A review by crookedtreehouse
Rogue: The Complete Collection by Robert Rodi, Karl Moline, Cliff Richards, Tony Bedard, Derec Donovan

2.0

From a continuity standpoint, the second story was more impactful for the future of Rogue's character, while the first story was a chance to do a soft reboot on her past. Neither story achieved either Terrible or Terribly Good.

Rodi's story is nearly great. He doesn't have a firm grasp on Rogue's character, but he has a grasp on all the plotting and basic interpersonal relationships from the Austen run that this series dovetails out of. His decision to involve a dream world/dream mutants was interesting, but the idea of somehow attaching it to Native American culture was clunky. Sort of like if Poltergeist had made a big deal about the house being made on a Native American Burial Ground, only to reveal that all graveyards have the same effect. Ok, then, why bother to involve Native American culture, particularly when the crux of you using the culture is to expose the only actual Native American character in your story as a drunk fraud. It's lazy, stereotypical writing. Also, the actual dream elements at the end fall into almost Claremont-level melodrama.

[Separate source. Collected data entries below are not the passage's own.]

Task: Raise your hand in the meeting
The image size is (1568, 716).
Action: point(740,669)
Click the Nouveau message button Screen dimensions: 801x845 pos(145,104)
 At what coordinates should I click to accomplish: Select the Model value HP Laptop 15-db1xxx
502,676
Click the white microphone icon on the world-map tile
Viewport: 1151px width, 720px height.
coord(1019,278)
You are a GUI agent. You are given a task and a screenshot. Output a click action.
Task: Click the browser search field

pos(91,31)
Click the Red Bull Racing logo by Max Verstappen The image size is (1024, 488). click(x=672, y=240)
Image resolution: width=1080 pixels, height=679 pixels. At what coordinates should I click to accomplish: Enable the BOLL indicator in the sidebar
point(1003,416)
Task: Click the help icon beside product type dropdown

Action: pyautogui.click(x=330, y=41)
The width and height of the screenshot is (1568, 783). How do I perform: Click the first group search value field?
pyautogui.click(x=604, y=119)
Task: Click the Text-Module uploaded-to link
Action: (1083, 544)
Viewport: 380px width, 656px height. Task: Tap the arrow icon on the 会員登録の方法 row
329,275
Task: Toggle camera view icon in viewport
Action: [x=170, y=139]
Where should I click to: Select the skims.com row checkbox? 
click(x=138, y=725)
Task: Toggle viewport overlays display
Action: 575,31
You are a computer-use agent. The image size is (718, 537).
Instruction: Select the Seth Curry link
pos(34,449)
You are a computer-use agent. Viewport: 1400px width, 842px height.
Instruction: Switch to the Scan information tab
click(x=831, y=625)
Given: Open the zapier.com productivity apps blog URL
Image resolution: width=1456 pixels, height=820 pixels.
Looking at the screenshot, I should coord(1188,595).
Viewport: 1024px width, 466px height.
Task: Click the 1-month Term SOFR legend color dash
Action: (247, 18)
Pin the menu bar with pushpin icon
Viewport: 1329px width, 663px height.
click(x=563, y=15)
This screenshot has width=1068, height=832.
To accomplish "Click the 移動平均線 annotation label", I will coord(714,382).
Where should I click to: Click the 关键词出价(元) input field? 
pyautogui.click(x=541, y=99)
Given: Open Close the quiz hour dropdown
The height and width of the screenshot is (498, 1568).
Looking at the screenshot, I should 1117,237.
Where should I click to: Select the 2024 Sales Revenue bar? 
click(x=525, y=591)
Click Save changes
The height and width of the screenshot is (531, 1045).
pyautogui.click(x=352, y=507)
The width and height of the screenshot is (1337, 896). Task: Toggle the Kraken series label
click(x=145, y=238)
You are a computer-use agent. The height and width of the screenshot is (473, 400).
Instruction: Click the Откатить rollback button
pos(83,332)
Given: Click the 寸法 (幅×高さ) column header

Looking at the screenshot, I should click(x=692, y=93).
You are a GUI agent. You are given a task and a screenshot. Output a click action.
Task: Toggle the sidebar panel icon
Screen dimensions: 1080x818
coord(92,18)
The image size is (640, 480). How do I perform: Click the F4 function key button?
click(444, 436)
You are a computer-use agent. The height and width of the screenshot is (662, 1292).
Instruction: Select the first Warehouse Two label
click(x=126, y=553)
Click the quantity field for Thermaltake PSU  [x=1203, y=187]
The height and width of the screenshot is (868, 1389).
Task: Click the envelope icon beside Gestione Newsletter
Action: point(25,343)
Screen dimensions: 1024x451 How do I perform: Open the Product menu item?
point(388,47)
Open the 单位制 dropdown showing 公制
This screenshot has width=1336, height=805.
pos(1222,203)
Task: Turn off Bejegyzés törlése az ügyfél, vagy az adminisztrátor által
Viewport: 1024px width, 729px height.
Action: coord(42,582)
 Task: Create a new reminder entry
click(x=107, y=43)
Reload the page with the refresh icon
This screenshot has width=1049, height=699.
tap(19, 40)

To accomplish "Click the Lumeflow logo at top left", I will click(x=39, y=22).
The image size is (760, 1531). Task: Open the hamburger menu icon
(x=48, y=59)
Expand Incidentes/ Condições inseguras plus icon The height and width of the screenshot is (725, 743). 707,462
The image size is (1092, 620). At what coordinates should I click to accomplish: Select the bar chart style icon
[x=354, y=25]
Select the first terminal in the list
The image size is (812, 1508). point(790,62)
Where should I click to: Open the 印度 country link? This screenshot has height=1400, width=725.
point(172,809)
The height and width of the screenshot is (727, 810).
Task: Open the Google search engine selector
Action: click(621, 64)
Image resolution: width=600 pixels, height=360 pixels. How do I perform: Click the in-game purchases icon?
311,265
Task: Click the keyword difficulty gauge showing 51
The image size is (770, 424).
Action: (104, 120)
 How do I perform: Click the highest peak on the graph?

Bedard's run sure had characters in it. And things definitely happened. But he also didn't seem to have any grasp on how the characters behaved with each other. I found myself flipping through most pages to just get the bare bones of the story, making it less successful than the Rodi arc, which I read every panel of.

I don't remember whether either or both of these stories have been retconned out of continuity, but if you're desperate for a Rogue story, and you see this on a Discounted Trades pile, you should flip through it and see if it interests you.